[Exercise A]
According to the article on EU transparency, in what year was the European Parliament's Code of Conduct introduced?
[Exercise B]
Please write out the part of the article on EU transparency that begins at the words "Under Article 15(3)" and stops after "crowned with Qatargate.".

#### Selected excerpt

EU TRANSPARENCY IN JEOPARDY
Transparency has always been at the heart of the EU’s core values: freedom, equality, democracy, and the rule of law. These are the four pillars through which member states reach peace and stability. While the EU prioritizes human dignity, equality, representative democracy and freedom of movement, the rule of law is not possible without transparency.
Under Article 15(3) of the Treaty on the Functioning of the European Union, all EU citizens and their legal residents are entitled to access the documents of the EU institutions. While the EU institutions do fulfil the requests of publishing the documentation or do it themselves, EU transparency has been blurred in recent years which was crowned with Qatargate.
The Corruption Scandal Underway
Nonetheless, occasional breaches of the Parliament’s code of conduct plague the so much-promoted value of transparency. Introduced in 2012, the European Parliament’s Code of Conduct has so far remained declarative. In 2018, Transparency International revealed mere 24 alleged breaches of the Code with only one case sanctioned.
Without being sanctioned at all, MPs have felt invulnerable and enjoyed a great deal of impunity. The ethics framework has remained inefficient so far while the European institutions are prone to self-policing and downplaying violations.
On New Year’s Eve, the essential virtue has been much undermined by the most recent corruption scandal. A group of EU MPs (including the Parliament’s Vice President) allegedly participated in illegal affairs and money laundering.
With more than €1.5 m. at stake, the case has turned into a grand international scandal. The unprecedented scale of corruption in the EU Parliament has revealed the fragility of the EU’s high-rank political establishment.
Reputational Whitewashing
With the emerging twists and turns, the European Parliament is about to review all the details related to the alleged ‘cash-for-favors’ scheme, including though not limited to undeclared trips, visa liberalization for Qatar, Morocco and Kuwait, and the illicit lobbying of the MPs by Qatar. The new spheres of influence have rung the bell. The Head of the European Parliament, Roberta Metsola, calls for an urgent reform process to restore public trust and disallow further misconduct.

########
#### Extracted material

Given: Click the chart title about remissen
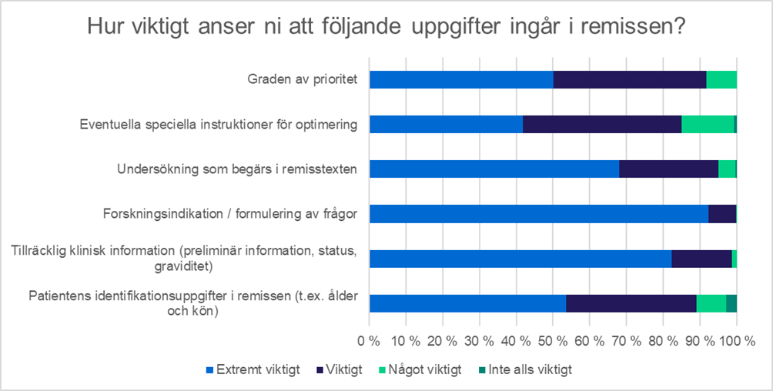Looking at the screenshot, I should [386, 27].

########
#### Extracted material

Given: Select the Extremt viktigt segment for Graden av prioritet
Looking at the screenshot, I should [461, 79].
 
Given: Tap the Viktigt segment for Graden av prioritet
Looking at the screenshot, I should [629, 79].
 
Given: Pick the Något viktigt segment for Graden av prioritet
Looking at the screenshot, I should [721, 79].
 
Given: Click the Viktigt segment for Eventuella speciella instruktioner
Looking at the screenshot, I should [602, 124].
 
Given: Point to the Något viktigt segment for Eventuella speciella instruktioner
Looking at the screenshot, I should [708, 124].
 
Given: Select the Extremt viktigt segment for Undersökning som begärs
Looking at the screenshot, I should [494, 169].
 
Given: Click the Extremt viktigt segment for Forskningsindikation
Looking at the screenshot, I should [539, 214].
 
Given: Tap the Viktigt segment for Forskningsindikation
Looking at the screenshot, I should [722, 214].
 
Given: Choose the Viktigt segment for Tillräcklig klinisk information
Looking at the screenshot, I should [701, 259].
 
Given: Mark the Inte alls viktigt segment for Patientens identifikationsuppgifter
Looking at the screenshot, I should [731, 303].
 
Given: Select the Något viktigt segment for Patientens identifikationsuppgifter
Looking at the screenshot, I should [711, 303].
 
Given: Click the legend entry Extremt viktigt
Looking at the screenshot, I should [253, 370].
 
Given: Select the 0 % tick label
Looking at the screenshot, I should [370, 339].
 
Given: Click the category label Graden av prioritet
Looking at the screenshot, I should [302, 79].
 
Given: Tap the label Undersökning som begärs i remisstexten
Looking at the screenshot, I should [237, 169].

########

[Task result A]
2012

[Task result B]
Under Article 15(3) of the Treaty on the Functioning of the European Union, all EU citizens and their legal residents are entitled to access the documents of the EU institutions. While the EU institutions do fulfil the requests of publishing the documentation or do it themselves, EU transparency has been blurred in recent years which was crowned with Qatargate.